SUSBA memiliki enam pilar yakni Tujuan, Kebijakan, Proses, Manusia, Produk, dan Portofolio untuk mengukur perkembangan integrasi ESG pada sektor perbankan. Risiko Perubahan Iklim terhadap Sektor Perbankan Indonesia secara geografis rentan terhadap perubahan iklim.

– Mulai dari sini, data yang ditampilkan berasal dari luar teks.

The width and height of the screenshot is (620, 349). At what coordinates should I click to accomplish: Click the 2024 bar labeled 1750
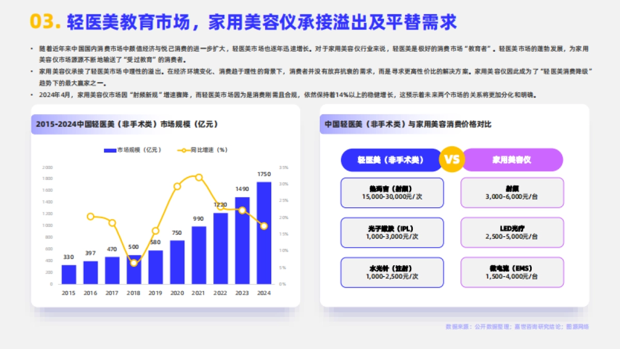point(265,233)
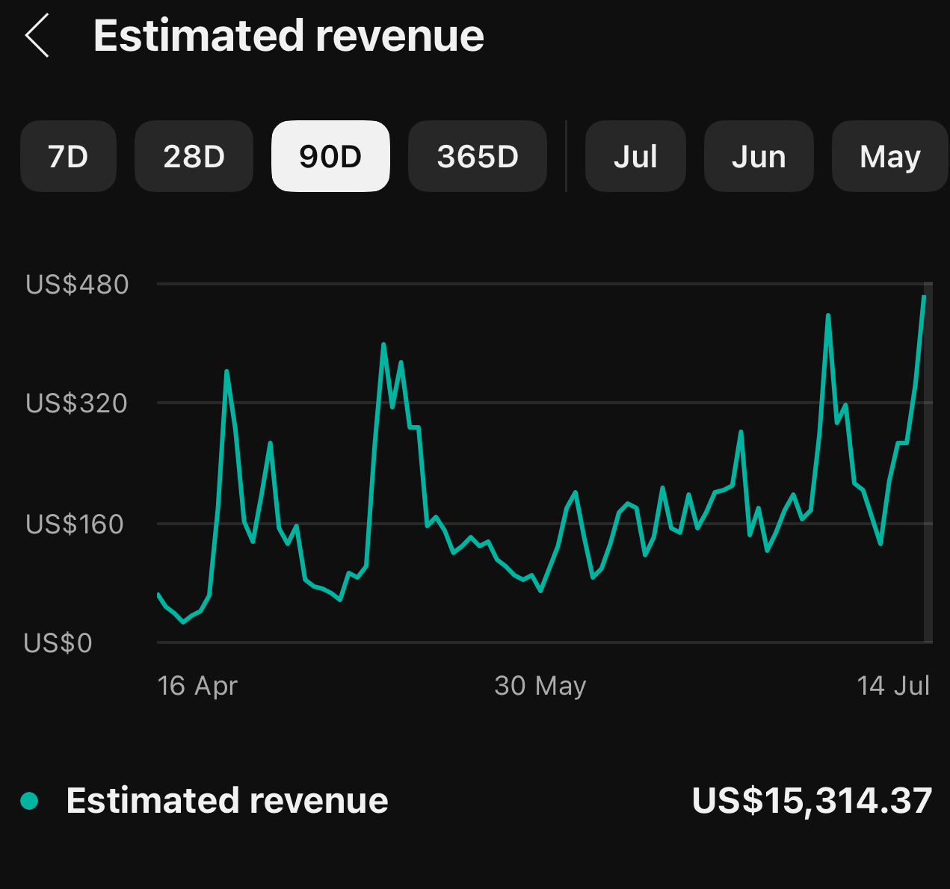Click the revenue dip around early June

tap(540, 590)
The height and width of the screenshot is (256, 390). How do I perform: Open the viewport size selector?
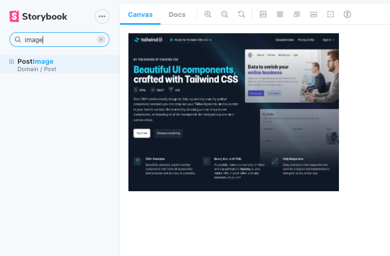[x=297, y=14]
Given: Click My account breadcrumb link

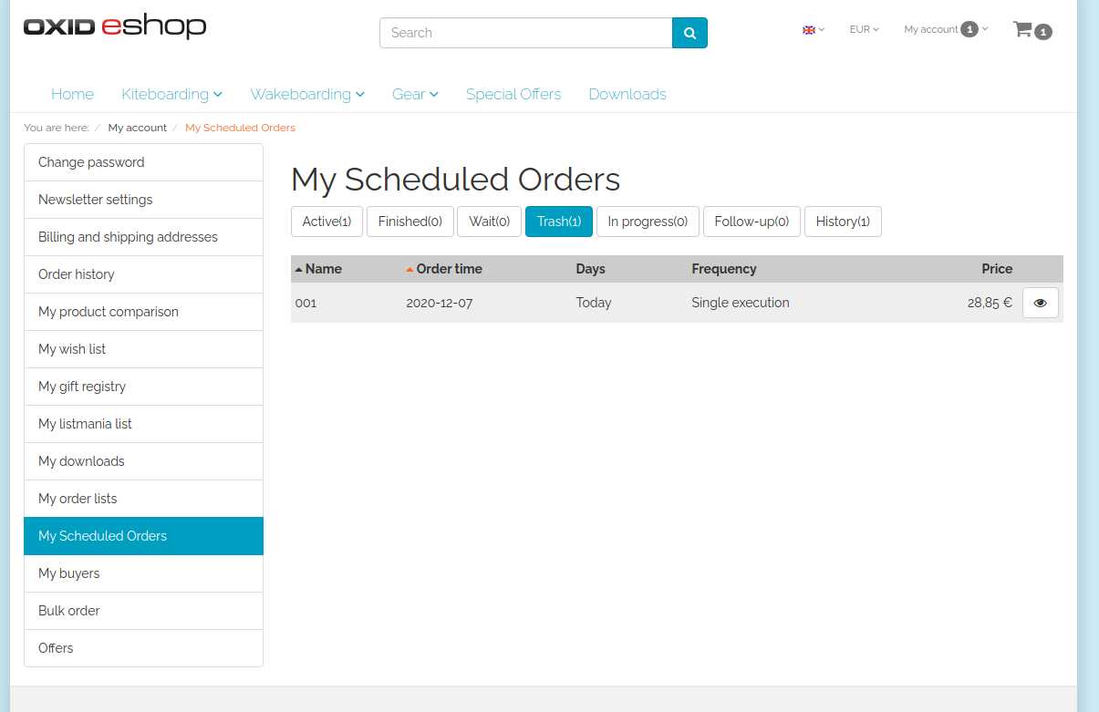Looking at the screenshot, I should (x=137, y=128).
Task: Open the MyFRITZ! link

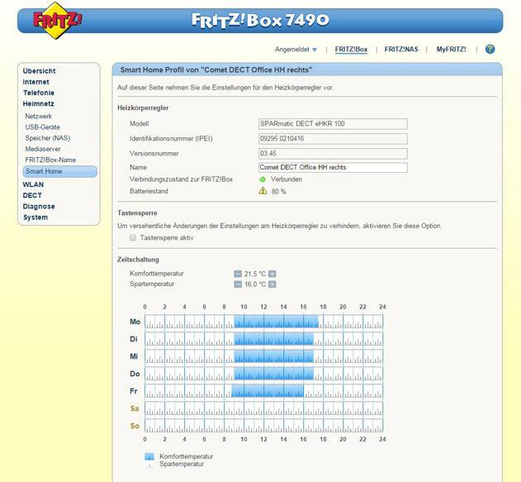Action: click(x=451, y=50)
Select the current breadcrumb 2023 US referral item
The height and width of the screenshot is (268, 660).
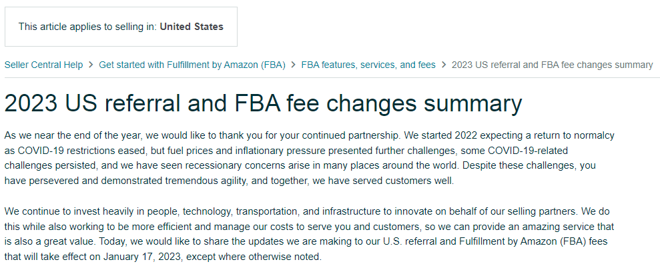(552, 65)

Berdasarkan skor data tentang kerentanan perubahan iklim setiap negara (ND-GAIN 2021), yang mengukur kerentanan dan kesiapan terhadap risiko fisik iklim Indonesia membutuhkan penguatan aksi-aksi iklim. Tak terkecuali untuk sektor swasta dengan risiko transisi seperti dinamika regulasi di tingkat global, perkembangan teknologi yang pesat, dan perubahan kondisi pasar.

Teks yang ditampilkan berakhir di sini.